HARARE, Zimbabwe – Opposition officials accused Zimbabwe's ruling party Tuesday of orchestrating a campaign of violence in remote rural areas in an effort to intimidate opponents of President Robert Mugabe ahead of a likely runoff election.
The accusations came amid growing reports that ruling party thugs were escalating their invasions of white-owned farms and driving the farmers off their land.
Mugabe, who has led Zimbabwe for 28 years with an increasingly dictatorial regime, has virtually conceded that he did not win the March 29 presidential elections.
Though results of the poll remain secret 10 days after the election, he already is campaigning for an expected runoff against opposition leader Morgan Tsvangirai by intimidating his foes and exploiting racial tensions.
"There has been massive violence inside the country since the 29th," said Tendai Biti, secretary general of the opposition Movement for Democratic Change.
Much of the violence has erupted in traditional ruling party strongholds that voted for the opposition in the election, including the rural areas of Murewa, Mutoko and Gweru, he said. Ruling party militants, used previously to intimidate government opponents, were being rearmed, he said.
"There's been a complete militarization and a complete rearming of mobs who led the terror in 2000 and 2006," he said.
Reports of violence in remote rural areas — including the torching of opposition supporters houses — have circulated through Harare in recent days. The reports could not be confirmed because of the danger in traveling to the areas.
Information Minister Sikhanyiso Ndlovu denied the claims as outright lies and said there had been no outbreak of violence.
"There is nothing like that.
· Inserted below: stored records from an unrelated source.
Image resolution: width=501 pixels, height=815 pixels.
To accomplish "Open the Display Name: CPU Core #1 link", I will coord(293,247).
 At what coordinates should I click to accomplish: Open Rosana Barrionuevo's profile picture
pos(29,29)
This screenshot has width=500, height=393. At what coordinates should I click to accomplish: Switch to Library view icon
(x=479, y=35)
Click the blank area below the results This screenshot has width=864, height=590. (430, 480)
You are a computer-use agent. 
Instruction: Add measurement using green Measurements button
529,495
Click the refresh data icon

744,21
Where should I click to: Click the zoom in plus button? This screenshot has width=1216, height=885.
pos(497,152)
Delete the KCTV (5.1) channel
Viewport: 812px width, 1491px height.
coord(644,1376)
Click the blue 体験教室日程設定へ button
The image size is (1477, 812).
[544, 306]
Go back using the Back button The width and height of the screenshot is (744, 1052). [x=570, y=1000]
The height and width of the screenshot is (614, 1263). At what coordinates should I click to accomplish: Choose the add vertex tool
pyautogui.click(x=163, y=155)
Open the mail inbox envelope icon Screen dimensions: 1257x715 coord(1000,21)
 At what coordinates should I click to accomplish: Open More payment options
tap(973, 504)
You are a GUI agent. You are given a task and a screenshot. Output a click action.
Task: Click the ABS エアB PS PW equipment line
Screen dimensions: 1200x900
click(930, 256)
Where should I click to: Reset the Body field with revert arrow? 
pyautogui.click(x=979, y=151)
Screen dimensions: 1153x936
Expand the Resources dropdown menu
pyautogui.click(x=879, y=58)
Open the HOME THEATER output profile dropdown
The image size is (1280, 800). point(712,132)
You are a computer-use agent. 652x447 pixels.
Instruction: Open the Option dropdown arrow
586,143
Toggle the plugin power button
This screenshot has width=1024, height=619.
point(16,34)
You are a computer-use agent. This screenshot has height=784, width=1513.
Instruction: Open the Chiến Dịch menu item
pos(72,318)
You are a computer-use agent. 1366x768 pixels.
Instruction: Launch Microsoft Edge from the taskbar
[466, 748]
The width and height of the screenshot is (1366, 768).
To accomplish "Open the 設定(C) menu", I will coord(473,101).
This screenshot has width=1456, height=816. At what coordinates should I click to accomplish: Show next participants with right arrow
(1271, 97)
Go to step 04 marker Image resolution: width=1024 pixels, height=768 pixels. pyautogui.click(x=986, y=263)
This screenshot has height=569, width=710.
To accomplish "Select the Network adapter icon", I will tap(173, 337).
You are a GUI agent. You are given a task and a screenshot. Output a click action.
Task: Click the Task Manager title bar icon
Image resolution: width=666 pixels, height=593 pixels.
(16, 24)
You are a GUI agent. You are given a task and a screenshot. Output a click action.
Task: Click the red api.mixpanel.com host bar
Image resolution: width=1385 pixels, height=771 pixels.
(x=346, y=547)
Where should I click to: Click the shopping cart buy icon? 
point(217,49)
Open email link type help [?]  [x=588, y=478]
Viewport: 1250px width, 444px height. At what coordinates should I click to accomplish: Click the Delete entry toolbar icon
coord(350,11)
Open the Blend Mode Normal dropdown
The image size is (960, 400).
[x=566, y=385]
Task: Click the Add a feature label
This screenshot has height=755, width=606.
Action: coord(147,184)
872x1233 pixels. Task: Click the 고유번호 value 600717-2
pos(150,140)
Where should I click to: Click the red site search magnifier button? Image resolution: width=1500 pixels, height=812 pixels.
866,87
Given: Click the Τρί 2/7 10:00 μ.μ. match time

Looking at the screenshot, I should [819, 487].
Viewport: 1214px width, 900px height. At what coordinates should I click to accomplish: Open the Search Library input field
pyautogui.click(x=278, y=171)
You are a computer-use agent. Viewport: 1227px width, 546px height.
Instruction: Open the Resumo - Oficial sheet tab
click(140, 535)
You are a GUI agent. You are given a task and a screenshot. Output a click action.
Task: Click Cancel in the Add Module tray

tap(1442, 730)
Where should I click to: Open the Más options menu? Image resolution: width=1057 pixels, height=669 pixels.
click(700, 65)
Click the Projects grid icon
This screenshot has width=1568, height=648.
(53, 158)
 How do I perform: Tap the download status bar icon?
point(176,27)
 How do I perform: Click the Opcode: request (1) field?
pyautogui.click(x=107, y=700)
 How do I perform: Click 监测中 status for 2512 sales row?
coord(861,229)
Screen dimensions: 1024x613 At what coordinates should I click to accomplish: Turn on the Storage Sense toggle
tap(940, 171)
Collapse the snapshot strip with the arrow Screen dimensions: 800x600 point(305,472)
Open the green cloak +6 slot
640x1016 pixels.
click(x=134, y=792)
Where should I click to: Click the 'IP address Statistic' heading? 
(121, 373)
They are concocting things. It is peaceful," Ndlovu said. He said there had been "no violence whatsoever."
About 60 farmers have been forced off their land since Saturday, said Mike Clark, a spokesman for the farmers' union.
"The situation is escalating very rapidly," said Trevor Gifford, president of Zimbabwe's Commercial Farmer's Union, adding that many farmers were not allowed to take anything with them.
Mugabe's opponents pressed a lawsuit to force the publication of the results of the presidential election that they say Tsvangirai won outright. The High Court ruled Tuesday that it would hear the petition urgently and began listening to submissions from the opposition and election commission. The hearing was to resume Wednesday.
Mugabe's ruling party has called for a recount and a further delay in the release of results.
"The results are being cooked to fit the template of a runoff," Biti said.
He accused the ruling party of trying to provoke the opposition to take to the streets.
"We are keeping our members restrained and asking them please to have faith," he said.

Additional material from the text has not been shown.